President Trump’s renewed interest in annexation, citing national security, sparked alarm among European allies.
Photo: Sean Gallup/Getty Images
Copenhagen:Â Danish Prime Minister Mette Frederiksen warned Monday that any attempt by the United States to take Greenland by force would dismantle the NATO alliance and destroy eight decades of transatlantic security.
The sharp rebuke follows renewed assertions from President Donald Trump that the United States intends to annex the autonomous territory. Fears of American intervention in the Arctic have intensified among European allies following the weekend’s U.S. military operation in Caracas that deposed and captured Venezuelan leader Nicolás Maduro.
“If the United States decides to military attack another NATO country, then everything would stop, that includes NATO and therefore post-World War II security,” Frederiksen told the TV2 network.

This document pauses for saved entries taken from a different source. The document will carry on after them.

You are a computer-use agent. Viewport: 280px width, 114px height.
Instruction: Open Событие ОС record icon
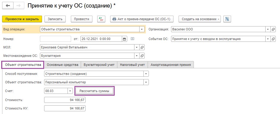(273, 39)
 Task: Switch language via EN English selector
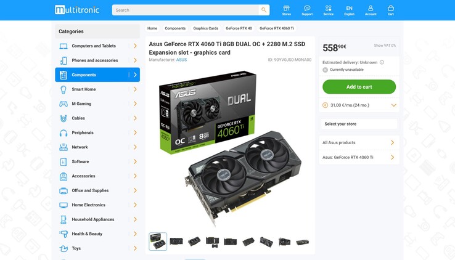point(349,10)
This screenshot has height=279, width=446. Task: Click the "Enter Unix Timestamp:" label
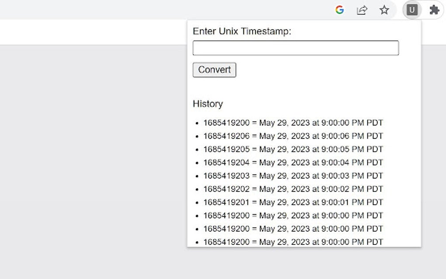click(x=242, y=31)
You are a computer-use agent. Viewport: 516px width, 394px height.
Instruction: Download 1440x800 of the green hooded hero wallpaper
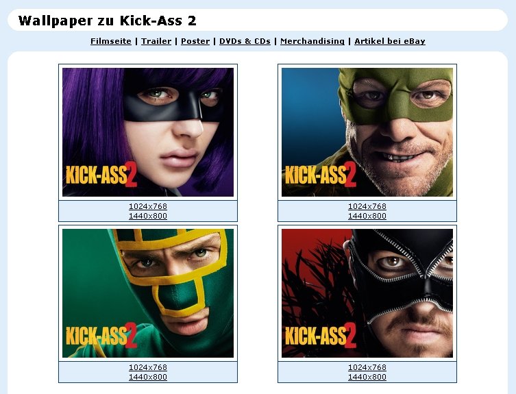pyautogui.click(x=148, y=377)
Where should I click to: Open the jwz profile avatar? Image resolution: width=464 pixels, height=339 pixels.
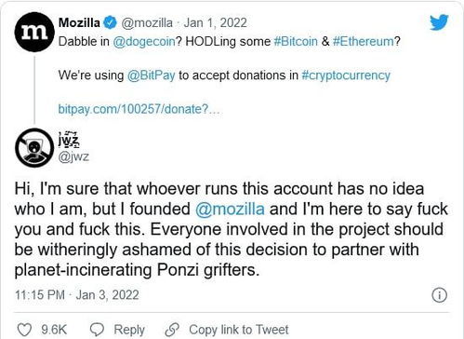(x=34, y=148)
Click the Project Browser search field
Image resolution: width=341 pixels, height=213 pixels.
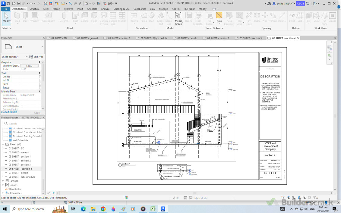click(24, 124)
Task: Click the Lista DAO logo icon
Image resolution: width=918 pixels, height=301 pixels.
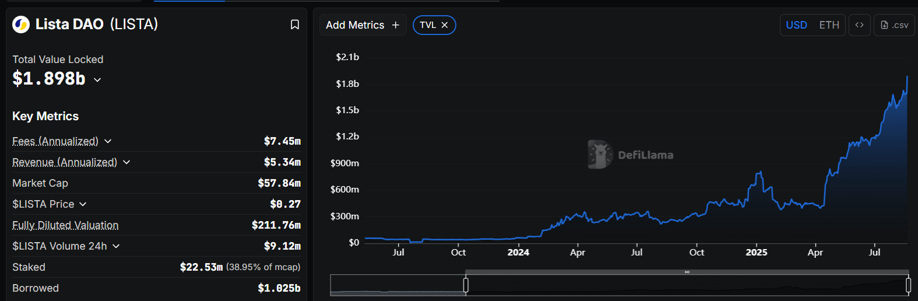Action: coord(21,25)
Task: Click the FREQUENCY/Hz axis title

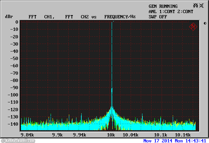Action: [x=120, y=16]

Trump, speaking to reporters on Sunday, framed the acquisition as a matter of urgent defence. “We need Greenland from the standpoint of national security, and Denmark is not going to be able to do it,” he said. He later joked that while Venezuela remains the immediate focus, “we’ll worry about Greenland in about two months.”

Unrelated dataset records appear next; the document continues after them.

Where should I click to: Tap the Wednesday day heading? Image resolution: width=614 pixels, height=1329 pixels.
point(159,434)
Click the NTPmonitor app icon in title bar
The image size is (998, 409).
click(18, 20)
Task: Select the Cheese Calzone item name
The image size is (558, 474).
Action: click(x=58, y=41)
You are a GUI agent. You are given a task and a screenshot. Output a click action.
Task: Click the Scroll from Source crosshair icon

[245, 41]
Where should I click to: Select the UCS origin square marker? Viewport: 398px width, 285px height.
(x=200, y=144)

The rhetoric drew a blunt response from Greenland’s Prime Minister Jens-Frederik Nielsen, who urged the U.S. president to abandon his “fantasies of annexation.”
“That’s enough now. No more pressure. No more insinuations,” Nielsen posted on social media. “We are open to dialogue… but this must happen through the proper channels and with respect for international law.”
The diplomatic firestorm was further ignited by a social media post from Katie Miller, wife of top Trump adviser Stephen Miller, which featured an image of Greenland draped in the American flag with the caption “SOON.” Nielsen labelled the post “disrespectful,” asserting that “our country is not for sale.”
In Washington, Stephen Miller doubled down on the administration’s stance during a CNN interview, questioning Denmark’s right to hold Greenland as a “colony.”
“The United States should have Greenland as part of the United States,” Miller said, dismissing the need to discuss military options because “nobody’s going to fight the United States militarily over the future of Greenland.”
The European Union and leaders from the United Kingdom, France, and Norway have rallied behind Denmark, emphasising the inviolability of borders and the principle of national sovereignty. Despite the tension, Nielsen called for a return to “good cooperation,” urging his citizens in Nuuk not to panic.